Lotus is working with engineering firms ECG Engineering and ResourcesWA and has reportedly completed the tender process for the ESCOM grid connection and substation works.
However, despite these promising developments, concerns remain over Malawi’s low 15% stake in the Kayelekera Mine. Speaking in Parliament on Friday, legislator Mark Bottoman questioned whether the country is truly benefiting from its mineral wealth.
In response, Minister of Mining Ken Zikhale Ng’oma admitted that the government has made significant mistakes in past mining development agreements with foreign investors.
Quoted by The Sunday Times, Ng’oma confessed that many deals were signed without proper due diligence and that Malawi has seen “minimal benefits” from its vast mineral resources due to poor decision-making, weak policies, and rushed contracts.
“Malawi is where it is now with the mining sector because of the mistakes we have made,” Ng’oma said. “We’ve made strategic, economic, and contractual mistakes. Our Ministry has suffered from poor funding, weak policy frameworks, and limited geological knowledge. As a result, outsiders have gained more from our minerals than Malawians themselves.”

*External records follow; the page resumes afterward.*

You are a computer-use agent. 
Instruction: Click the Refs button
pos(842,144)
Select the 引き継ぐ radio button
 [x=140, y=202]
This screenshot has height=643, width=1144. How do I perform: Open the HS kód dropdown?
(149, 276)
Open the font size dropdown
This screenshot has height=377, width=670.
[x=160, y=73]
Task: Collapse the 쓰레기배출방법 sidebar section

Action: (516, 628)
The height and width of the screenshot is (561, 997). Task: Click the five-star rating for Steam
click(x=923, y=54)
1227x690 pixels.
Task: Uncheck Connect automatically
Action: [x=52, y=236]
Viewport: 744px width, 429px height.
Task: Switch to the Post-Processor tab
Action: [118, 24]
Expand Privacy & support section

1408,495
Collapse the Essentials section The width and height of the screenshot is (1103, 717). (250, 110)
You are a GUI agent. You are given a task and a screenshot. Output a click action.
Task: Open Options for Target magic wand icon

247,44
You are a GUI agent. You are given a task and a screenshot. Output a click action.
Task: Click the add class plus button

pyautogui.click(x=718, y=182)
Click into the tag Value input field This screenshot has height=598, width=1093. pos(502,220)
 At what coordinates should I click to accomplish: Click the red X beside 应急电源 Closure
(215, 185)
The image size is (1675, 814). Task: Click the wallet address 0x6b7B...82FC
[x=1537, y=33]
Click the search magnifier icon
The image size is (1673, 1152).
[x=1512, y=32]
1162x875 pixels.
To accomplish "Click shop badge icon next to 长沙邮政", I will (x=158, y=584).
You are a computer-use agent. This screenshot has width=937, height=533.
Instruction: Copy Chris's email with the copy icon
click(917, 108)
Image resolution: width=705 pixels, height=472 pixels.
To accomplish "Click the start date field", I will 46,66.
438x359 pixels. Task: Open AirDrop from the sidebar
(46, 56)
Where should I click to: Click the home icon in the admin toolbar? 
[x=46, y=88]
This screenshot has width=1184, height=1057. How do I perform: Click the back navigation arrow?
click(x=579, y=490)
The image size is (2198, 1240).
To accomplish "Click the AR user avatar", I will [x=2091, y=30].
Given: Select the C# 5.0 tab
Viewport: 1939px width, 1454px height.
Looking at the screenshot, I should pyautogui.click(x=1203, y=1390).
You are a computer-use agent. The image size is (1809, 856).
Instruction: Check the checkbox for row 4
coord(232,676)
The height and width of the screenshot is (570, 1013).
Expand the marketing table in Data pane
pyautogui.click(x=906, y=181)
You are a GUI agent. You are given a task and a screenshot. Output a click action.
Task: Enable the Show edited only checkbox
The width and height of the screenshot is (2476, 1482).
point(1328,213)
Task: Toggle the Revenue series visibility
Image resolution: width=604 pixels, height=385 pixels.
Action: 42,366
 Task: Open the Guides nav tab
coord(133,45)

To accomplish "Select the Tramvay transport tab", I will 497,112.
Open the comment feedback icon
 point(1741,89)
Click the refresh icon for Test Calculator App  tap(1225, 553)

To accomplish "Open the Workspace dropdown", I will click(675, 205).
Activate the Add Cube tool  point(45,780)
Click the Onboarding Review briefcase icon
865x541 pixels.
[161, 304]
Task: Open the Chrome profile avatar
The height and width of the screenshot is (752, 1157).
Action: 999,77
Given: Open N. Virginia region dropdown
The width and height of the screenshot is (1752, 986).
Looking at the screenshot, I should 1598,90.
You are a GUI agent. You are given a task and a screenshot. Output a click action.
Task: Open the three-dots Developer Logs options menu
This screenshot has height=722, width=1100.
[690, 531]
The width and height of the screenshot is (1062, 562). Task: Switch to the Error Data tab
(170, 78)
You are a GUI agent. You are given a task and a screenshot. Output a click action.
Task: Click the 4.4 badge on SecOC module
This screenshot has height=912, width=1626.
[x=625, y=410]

He added that the legal and regulatory loopholes exploited by foreign companies have led to unfavorable deals, where profits have largely flowed out of the country.
In response to these shortcomings, the government has begun implementing reforms in the sector. In February, the Ministry of Mining suspended the issuance of new licences and placed a temporary ban on mineral exports as part of efforts to review and clean up the industry.
Meanwhile, financial news outlet Finimize described Lotus’s uranium contract with the North American utility as a “landmark deal,” involving the supply of 600,000 pounds of uranium over four years beginning in 2026. The agreement, denominated in US dollars and tied to long-term market prices, is expected to offer financial stability for both parties.
Despite the positive outlook, Lotus Resources’ stock recently dropped by 12%, its lowest point since mid-2021. Analysts suggest this may reflect broader market anxiety over uranium demand or investor sentiment, though the company is reportedly seeking additional contracts to strengthen its market position.
As global interest in clean energy intensifies, nuclear power is regaining traction — and with it, demand for uranium. Lotus’s strategic push into long-term utility contracts signals confidence in the growing role of nuclear energy, potentially reshaping global market trends.